Le film exprime ainsi une vérité qui dérange, à savoir que les monstres ne sont finalement pas si différents de nous. Le mal, aussi inquiétant et intriguant soit-il, ne surgit jamais ex nihilo, sans raison aucune, mais trouve généralement ses racines dans la souffrance et l’irrationnel. Que ce soit par le biais du personnage du Joker, ou encore d’autres figures marquantes du cinéma (Frankenstein, Darth Vader, Hannibal Lecter, etc.), cette idée traverse l’histoire de la pensée occidentale. « Nul n’est méchant volontairement », disait d’ailleurs Socrate, ce qui signifie que dans l’esprit de celui qui fait le mal, il y a l’intime conviction de faire le bien.

Est-ce à dire que le bien et le mal ne seraient qu’une question de point de vue ? Non, mais la distinction entre ces deux notions n’en est pas moins ardue, tout comme il s’avère parfois difficile de discerner le vrai du faux. En ce sens, on peut donc dire que le mal est une erreur à laquelle nous sommes tous sujets. Mais il s’agit d’une idée polémique, car plusieurs y voient une forme de banalisation du mal, ou encore de déresponsabilisation des criminels. Or, expliquer ne signifie pas justifier. Dans le film de Todd Phillips, par exemple, on comprend ce qui pousse Arthur à devenir le Joker, mais en aucun cas nous ne cautionnons ce choix.

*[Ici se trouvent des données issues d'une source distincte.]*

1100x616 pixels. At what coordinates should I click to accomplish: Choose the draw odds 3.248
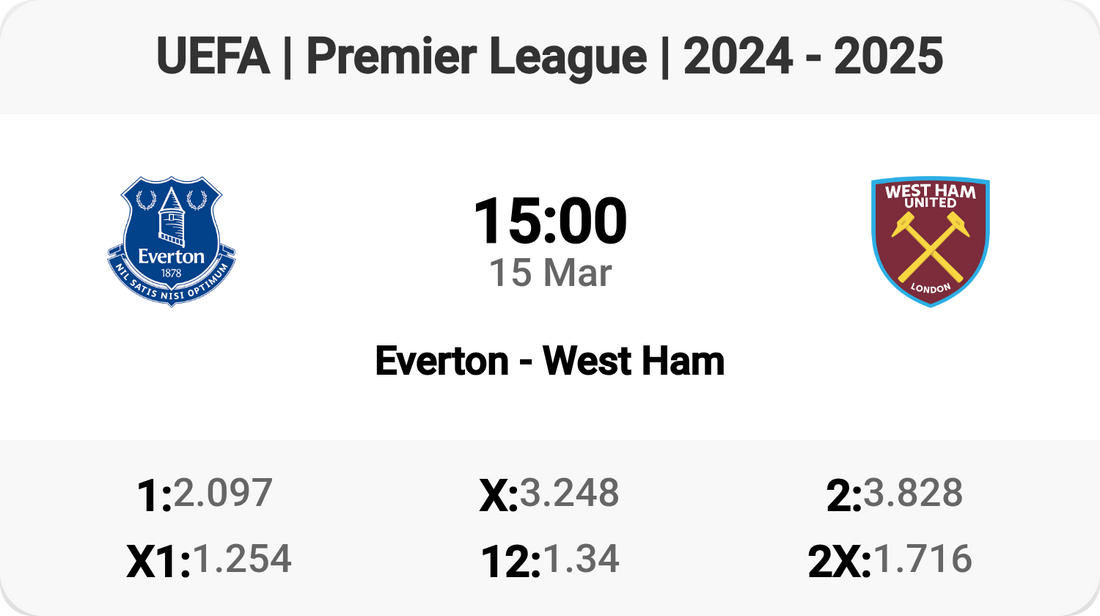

Ce que nous souhaiterions, en revanche, c’est qu’il obtienne enfin l’aide et la reconnaissance dont il a besoin pour maintenir son équilibre mental.

Certaines personnes ont aussi accusé le film de faire l’apologie de la violence comme solution. Personnellement, je ne suis pas d’accord du tout avec cette interprétation. Au contraire, ce que nous montre le film, c’est que la violence ne fait qu’engendrer toujours plus de souffrance et de désordre. Le cas d’Arthur Fleck constitue donc une forme de mise en garde contre ce que nous récoltons lorsque la société perd ses repères moraux. Ainsi, à moins que vous ne soyez vous-même un peu dérangé, ce film ne vous donnera pas des envies de violence, mais plutôt de vivre dans un monde plus juste et plus humain.

Finalement, si la souffrance et l’irrationnel sont bel et bien les racines du mal, alors force est d’admettre que personne n’est totalement à l’abri de cette « folie ».